NEWS

Seorang Mantan BMI Ditemukan Tergantung di Dalam Rumah

Seorang Mantan BMI Ditemukan Tergantung di Dalam Rumah

Entah apa yang merasuki hati Nur Haniyatun Maghfiroh (27), hingga ia nekat mengakhiri hidupnya dengan bunuh diri. Almarhumah ditemukan menggantung diri menggunakan seutas tambang yang digantungkan di plafon rumah orangtuanya yang bernama Abdul Somad.  Mantan Tenaga Kerja Wanita (TKW) asal Desa Pucangrejo Kecamatan Gemuh Kendal ini meninggal dunia pada Jumat (07/02/20) pagi hari.

Korban kali pertama ditemukan menggantung oleh suaminya sendiri, Muhamad Agung Pratama (25) warga Desa Randusari Rowosari Kendal. Ia sangat terkejut saat menemukan istrinya tergantung bunuh diri.

“Saksi atau suami korban saat itu akan berangkat kerja dan saat hendak pergi mandi melihat istrinya sudah menggantung di dapur. Suaminya lalu berteriak meminta tolong dan didengar tetangga korban, Supriyono.
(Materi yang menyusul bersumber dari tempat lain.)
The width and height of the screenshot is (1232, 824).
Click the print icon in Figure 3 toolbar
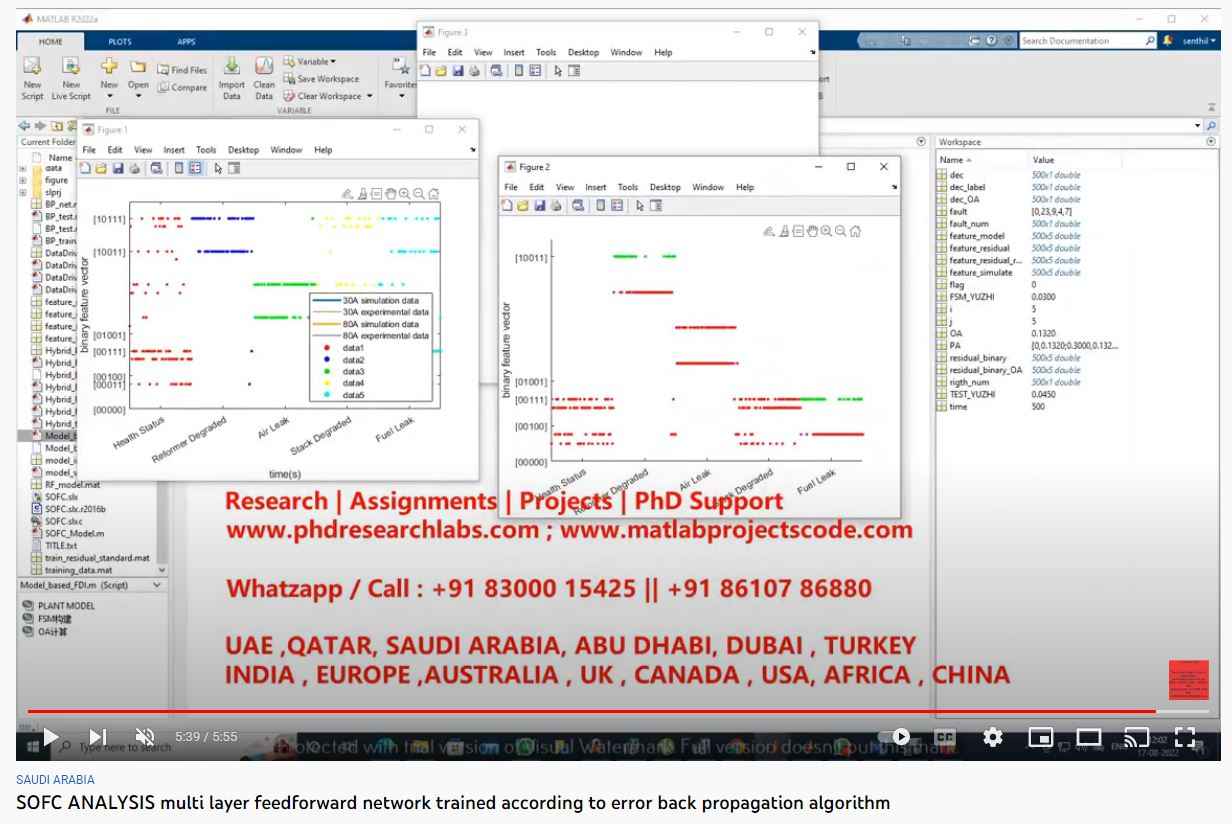click(x=474, y=71)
Saat itu posisi suaminya sudah mendekap korban yang tergantung” tutur Kapolsek Gemuh, AKP Abdulah Umar.

Sebelum melakukan bunuh diri, keduanya sempat terlibat cekcok masalah keluarga dan kemudian korban masuk kamar. Kira-kira pukul 09.00 WIB suaminya akan mandi dan melihat korban sudah tergantung di ruang dapur. Oleh keduanya korban diturunkan dan diangkat dibawa ke kamar dan kemudian membawanya ke RS Baitul hikmah untuk diperiksakan secara medis.

Setelah dilakukan pemeriksaan, korban dinyatakan meninggal dunia. Di jenazah almarhumah tidak ditemukan tanda-tanda kekerasan. Sehingga pihak keluarga korban membuat surat pernyataan tidak mengijinkan dilakukan otopsi dan segera dilakukan pemakaman.